_About this exercise_. Read through the listing below, and copy every line where the string "resolution" appears.

_Supplied material_.

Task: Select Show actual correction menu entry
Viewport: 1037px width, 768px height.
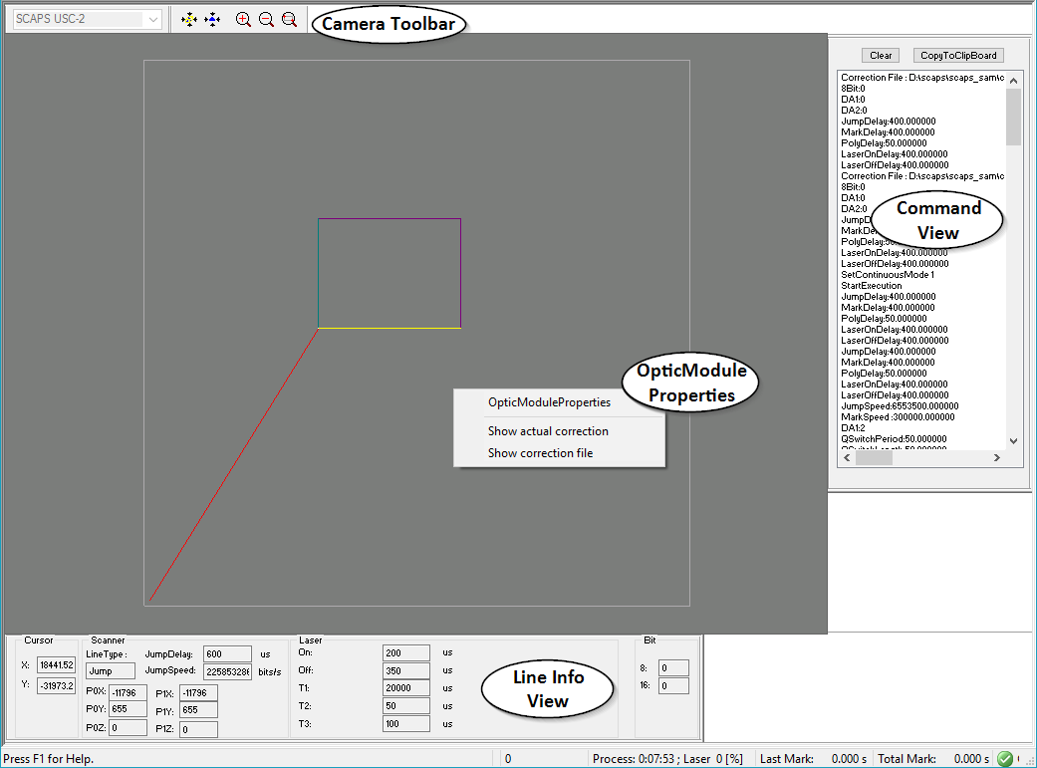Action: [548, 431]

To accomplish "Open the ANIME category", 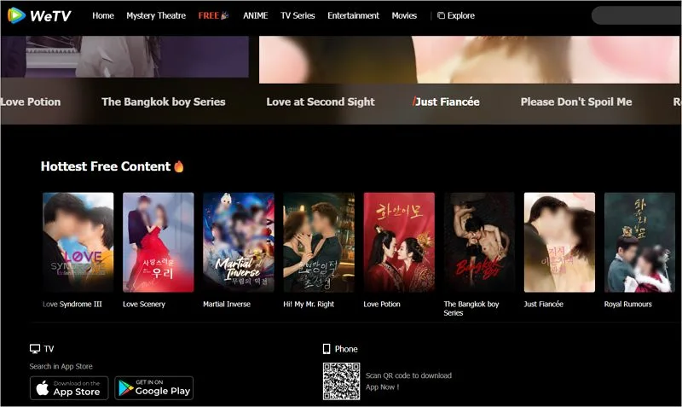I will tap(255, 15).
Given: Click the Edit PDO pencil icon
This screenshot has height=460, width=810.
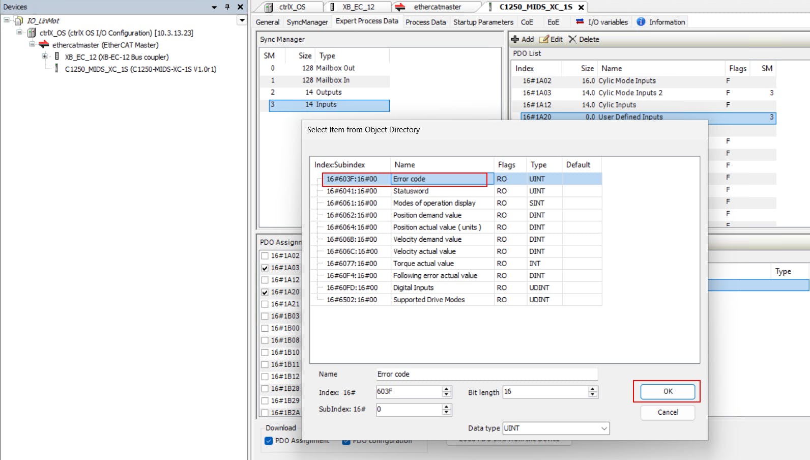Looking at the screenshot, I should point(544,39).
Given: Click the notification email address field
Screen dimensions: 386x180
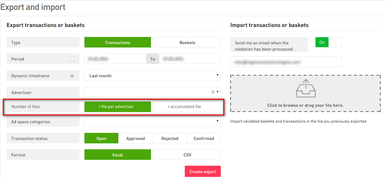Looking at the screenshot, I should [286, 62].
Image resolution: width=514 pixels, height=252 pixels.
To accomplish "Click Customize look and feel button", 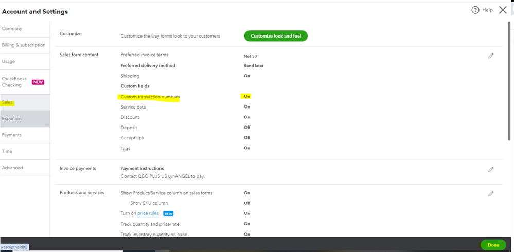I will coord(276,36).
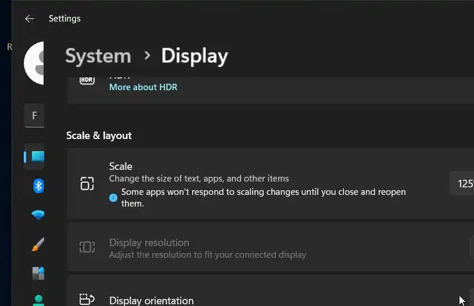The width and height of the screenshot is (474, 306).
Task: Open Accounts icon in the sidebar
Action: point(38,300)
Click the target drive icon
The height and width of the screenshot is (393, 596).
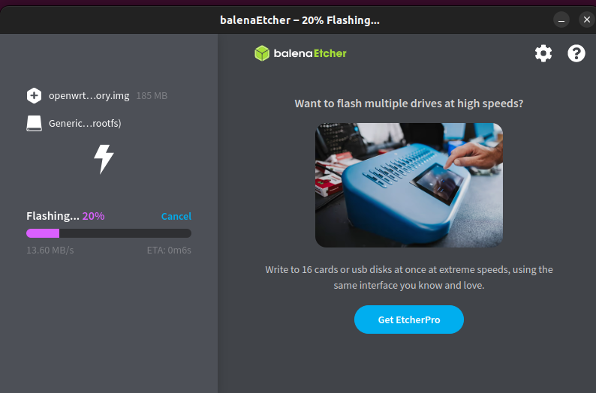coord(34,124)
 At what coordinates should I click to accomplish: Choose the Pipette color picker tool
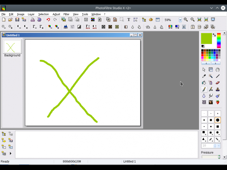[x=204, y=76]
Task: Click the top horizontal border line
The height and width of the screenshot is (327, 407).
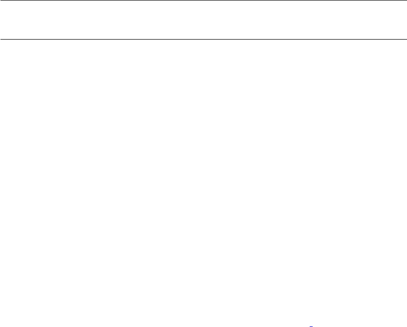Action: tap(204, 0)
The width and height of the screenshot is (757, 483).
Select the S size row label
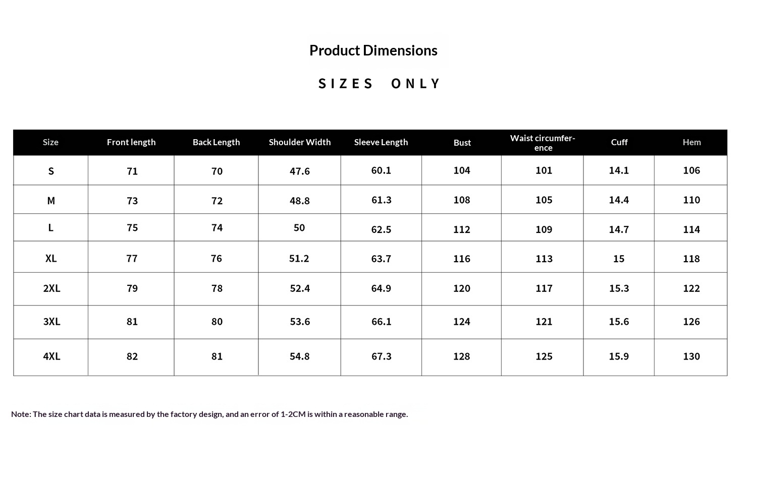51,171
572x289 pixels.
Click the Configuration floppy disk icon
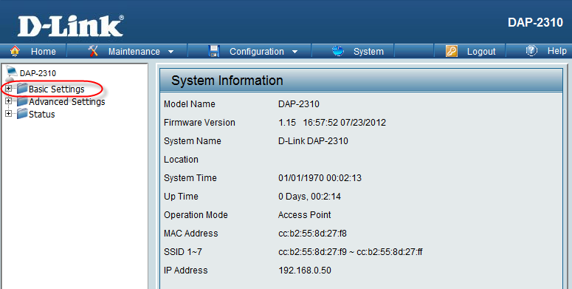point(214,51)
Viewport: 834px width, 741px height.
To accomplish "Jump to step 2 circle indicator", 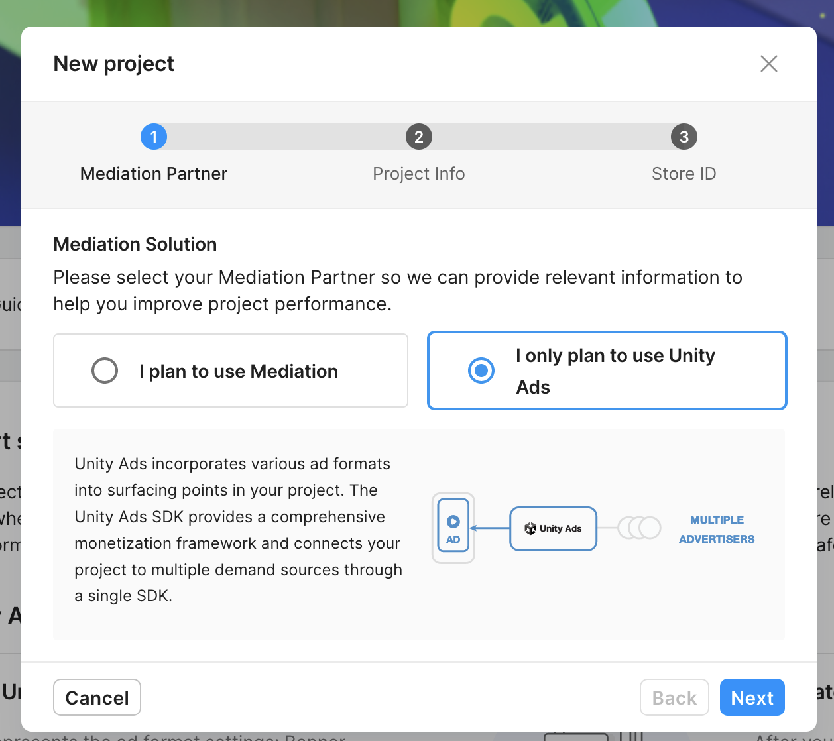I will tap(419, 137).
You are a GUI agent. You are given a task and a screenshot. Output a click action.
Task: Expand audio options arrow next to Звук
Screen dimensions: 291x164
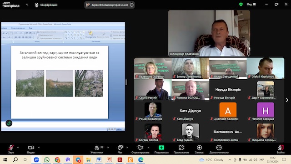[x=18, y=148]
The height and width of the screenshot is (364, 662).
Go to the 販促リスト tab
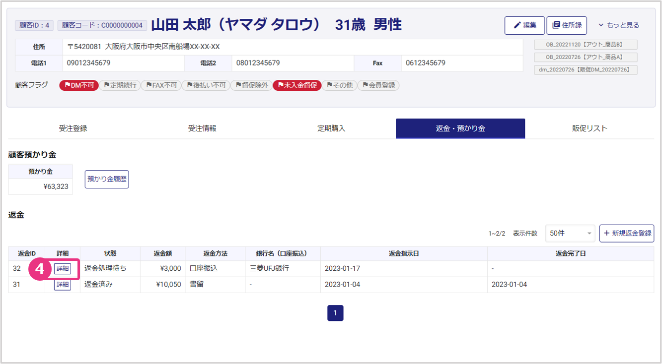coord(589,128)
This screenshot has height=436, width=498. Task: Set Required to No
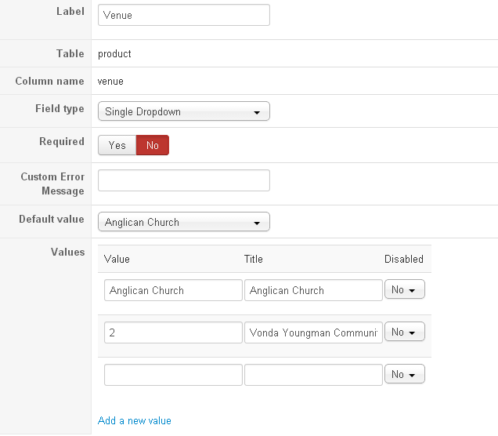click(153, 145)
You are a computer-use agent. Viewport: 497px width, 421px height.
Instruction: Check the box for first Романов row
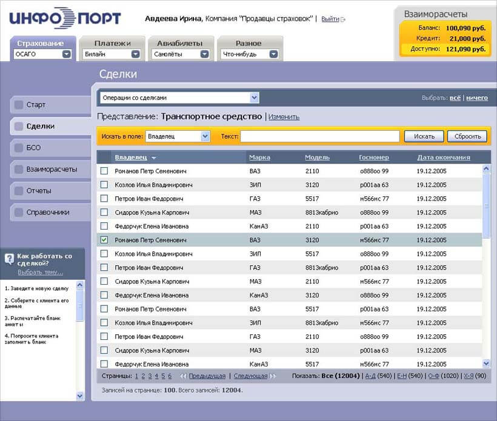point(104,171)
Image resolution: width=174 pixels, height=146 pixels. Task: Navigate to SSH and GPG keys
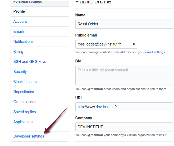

_Task output_.
Image resolution: width=514 pixels, height=252 pixels.
Image resolution: width=174 pixels, height=146 pixels. Task: Navigate to SSH and GPG keys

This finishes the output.